A shift in the balance of helper T cells type 1 (TH1) toward type 2 (TH2) has been suggested as a possible mechanism for impaired immune responses after severe trauma. We suggest that major injuries (polytrauma) induce an alteration in the pattern of TH1/TH2 cells.
Design, Setting, and Patients
A prospective study of 35 polytraumatized patients (Injury Severity Score >16) admitted to a trauma intensive care unit at a level I trauma center (university hospital).
Blood samples were collected from patients at various times during their stay in the intensive care unit and from age- and sex-matched healthy individuals.
Main Outcome Measures
Serial determinations (n = 81) of intracellular interleukin (IL)-2 (TH1 cells) and IL-4 (TH2 cells) in stimulated CD3+ T cells from patients with polytrauma twice a week during their stay in the intensive care unit accompanied by determination of the cell activation marker CD69 using 3-color flow cytometry.

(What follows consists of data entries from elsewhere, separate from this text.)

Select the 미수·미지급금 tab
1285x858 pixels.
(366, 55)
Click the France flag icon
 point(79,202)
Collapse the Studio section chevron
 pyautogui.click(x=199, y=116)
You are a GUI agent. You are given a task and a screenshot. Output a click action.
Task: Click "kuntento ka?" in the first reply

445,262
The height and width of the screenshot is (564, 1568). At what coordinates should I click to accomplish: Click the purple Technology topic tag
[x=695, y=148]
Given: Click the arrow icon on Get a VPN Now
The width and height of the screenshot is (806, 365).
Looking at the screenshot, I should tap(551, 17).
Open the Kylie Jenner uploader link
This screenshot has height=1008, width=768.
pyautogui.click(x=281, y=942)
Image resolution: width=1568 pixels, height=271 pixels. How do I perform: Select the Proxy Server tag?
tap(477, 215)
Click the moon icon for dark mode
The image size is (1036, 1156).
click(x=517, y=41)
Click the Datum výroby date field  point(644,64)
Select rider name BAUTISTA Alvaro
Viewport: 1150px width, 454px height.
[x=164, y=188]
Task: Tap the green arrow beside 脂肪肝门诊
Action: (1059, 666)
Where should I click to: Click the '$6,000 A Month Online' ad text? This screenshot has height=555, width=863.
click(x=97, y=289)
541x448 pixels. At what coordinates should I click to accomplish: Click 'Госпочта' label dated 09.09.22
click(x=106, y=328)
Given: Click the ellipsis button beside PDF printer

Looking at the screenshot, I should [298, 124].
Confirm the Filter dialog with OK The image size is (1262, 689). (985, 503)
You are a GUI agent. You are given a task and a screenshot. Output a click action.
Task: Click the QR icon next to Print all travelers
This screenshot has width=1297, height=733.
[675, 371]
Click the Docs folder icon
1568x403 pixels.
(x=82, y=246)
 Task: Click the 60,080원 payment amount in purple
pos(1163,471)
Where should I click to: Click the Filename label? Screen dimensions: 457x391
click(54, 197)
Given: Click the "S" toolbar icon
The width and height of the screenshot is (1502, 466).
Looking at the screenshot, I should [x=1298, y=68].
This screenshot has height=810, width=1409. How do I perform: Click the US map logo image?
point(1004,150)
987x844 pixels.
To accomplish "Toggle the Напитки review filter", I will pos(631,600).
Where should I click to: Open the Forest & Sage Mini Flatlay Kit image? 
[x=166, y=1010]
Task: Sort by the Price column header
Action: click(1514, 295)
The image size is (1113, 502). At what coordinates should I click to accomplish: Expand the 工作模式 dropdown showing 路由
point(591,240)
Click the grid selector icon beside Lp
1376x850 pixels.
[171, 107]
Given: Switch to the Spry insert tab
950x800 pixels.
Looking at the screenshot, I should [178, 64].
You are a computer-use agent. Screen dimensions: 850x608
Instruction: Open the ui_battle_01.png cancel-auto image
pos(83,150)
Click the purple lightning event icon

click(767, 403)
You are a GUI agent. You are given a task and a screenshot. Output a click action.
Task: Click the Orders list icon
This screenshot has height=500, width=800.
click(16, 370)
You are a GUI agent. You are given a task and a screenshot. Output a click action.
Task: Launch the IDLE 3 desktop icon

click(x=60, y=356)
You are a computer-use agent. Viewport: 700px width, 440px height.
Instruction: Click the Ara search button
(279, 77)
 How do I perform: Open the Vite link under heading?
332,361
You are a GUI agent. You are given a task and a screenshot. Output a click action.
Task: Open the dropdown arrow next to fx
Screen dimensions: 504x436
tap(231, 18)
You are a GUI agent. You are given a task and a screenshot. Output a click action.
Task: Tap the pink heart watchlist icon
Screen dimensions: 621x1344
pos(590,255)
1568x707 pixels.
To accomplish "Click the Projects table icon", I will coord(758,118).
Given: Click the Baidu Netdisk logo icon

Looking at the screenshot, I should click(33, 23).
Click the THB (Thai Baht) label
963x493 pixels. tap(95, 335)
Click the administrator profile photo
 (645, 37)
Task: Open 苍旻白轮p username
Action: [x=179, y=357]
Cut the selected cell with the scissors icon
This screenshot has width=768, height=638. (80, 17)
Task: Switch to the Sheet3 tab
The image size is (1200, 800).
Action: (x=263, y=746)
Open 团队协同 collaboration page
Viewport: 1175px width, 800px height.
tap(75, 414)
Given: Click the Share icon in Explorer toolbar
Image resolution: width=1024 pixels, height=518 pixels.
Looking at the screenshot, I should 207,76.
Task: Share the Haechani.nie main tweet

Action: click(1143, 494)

In parallel, the release of IL-2 and IL-4 from stimulated peripheral blood mononuclear cells and systemic plasma IL-4 levels were analyzed by conventional enzyme-linked immunosorbant assay. Healthy donors (n = 53) served as the control group. Data were related to outcome, Injury Severity Scores, and time after trauma.
Expression of the cell activation marker CD69 was similar in stimulated lymphocytes from patients and healthy donors. There were no significant posttraumatic alterations in numbers of CD3+ cells stained for intracellular IL-2 or IL-4, except for a minor decrease in IL-2+ cells during the first week after trauma. Subgroups with high (>24) and lower (<25) Injury Severity Scores or survivors and nonsurvivors revealed no differences in intracellular cytokine staining. In contrast, patients revealed a highly significant decrease in the number of CD3+ T cells. Mean systemic IL-4 levels did not differ in patients compared with healthy donors. Release of IL-2 and IL-4 from peripheral blood mononuclear cell fractions stimulated with phorbolmyristateacetate and ionomycin was significantly increased in patients with trauma but not from those stimulated with toxic shock syndrome toxin-1.
Patients with multiple injuries have no significant alteration in the ratio of circulating TH1/TH2 cells. Thus, our results suggest pathomechanisms in posttraumatic T-cell suppression apart from alterations in the TH1/TH2 pattern.